Statistical data on the number of villages and their population are provided by the censuses of the population that record the changes which occurred in the periods between the censuses. Of the categories of villages we have considered, the most hopeless is the former settlements,  hopeless because it is unimaginable to ever revive them.                 

         The transformation of villages into former settlements accelerated in the second half of the 20thcentury when the rural population began to move intensively from rural to urban areas. During 1970-2002, 69 villages disappeared from the statistical map, while during 2002-2014 their number reached 121. Out of these 121 villages, 11 come to Adjara, 8 to Imereti, 87 to Mtskheta-Mtianeti, and 15 to Kartli.

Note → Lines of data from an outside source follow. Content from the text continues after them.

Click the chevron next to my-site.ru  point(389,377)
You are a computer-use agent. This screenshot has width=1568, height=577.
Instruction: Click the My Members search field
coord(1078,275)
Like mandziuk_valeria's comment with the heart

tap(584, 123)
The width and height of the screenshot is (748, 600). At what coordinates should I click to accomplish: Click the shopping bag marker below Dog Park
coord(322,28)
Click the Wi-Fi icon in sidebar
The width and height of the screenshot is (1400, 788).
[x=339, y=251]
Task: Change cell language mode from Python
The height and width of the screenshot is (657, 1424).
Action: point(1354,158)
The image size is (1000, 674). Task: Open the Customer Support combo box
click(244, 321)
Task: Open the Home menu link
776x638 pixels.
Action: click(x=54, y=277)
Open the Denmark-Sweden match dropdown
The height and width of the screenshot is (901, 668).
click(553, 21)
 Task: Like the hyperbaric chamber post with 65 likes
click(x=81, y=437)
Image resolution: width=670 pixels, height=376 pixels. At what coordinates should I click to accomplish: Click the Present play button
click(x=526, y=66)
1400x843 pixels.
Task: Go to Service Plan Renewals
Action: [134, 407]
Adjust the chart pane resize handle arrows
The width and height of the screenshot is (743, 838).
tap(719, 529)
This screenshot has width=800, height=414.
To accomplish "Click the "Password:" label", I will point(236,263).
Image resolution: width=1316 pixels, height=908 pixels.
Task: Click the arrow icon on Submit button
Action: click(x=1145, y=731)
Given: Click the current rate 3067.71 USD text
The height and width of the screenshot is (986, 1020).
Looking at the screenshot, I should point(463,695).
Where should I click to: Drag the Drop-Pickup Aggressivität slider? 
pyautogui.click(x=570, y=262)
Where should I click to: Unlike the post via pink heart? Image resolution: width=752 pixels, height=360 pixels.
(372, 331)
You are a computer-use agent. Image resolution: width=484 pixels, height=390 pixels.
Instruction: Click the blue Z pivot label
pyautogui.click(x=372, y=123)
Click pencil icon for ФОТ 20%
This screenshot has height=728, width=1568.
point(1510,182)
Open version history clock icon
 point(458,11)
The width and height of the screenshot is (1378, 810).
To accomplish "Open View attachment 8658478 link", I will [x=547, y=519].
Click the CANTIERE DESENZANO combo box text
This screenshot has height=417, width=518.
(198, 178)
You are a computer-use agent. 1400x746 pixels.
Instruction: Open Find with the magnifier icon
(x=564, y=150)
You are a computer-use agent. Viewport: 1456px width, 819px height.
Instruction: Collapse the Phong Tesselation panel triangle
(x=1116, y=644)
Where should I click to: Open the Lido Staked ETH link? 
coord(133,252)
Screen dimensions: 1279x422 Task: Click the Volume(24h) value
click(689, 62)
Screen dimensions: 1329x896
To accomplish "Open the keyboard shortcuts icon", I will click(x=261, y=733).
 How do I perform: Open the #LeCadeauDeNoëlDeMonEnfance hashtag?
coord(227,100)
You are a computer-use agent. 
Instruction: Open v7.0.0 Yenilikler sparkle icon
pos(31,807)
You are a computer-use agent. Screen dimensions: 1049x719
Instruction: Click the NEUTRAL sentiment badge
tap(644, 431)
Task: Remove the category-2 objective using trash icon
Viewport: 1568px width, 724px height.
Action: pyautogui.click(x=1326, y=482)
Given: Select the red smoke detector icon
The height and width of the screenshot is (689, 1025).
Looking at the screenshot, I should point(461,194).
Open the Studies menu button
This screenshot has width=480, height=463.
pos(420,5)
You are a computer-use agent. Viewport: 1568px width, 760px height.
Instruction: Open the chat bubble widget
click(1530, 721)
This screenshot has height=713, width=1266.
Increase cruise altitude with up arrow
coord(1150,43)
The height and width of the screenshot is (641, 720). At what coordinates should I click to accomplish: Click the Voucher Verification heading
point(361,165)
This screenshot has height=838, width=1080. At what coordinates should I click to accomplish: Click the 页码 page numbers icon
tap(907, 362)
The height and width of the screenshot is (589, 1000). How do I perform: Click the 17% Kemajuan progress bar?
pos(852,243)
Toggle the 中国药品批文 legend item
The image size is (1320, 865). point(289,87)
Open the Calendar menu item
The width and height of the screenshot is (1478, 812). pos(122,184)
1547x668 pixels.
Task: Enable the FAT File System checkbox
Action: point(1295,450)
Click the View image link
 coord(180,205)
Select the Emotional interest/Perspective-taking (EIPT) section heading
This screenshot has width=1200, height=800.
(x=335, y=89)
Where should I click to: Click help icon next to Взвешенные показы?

         The condition of small villages is also deplorable. Small villages include villages with 1 to 25 inhabitants.  In the long run, the mentioned villages are threatened with the first evacuation and then becoming former villages. According to the 2002 census, there were 321 small villages in Georgia with a population of 3689 people, i.e. with an average of 11.5 population in a village. According to the 2014 census, 476 small villages with 5,103 inhabitants were registered, i.e. an average of 10.7 people in one village. The deplorable condition of the Georgian village can be seen more clearly from a historical point of view. According to the statistical-demographic materials we surveyed, by 1880 only two out of 600 villages in Tbilisi province had less than 100 inhabitants and in three villages less than 200 inhabitants. All the rest of them were larger. For comparison: in 1880 the average population of the village in the Tbilisi province was 874 inhabitants, and in 2014 in Georgia as a whole - 438, i.e. 2 times less.

        

Keywords: Villages in the past; devastated villages; small villages; large villages.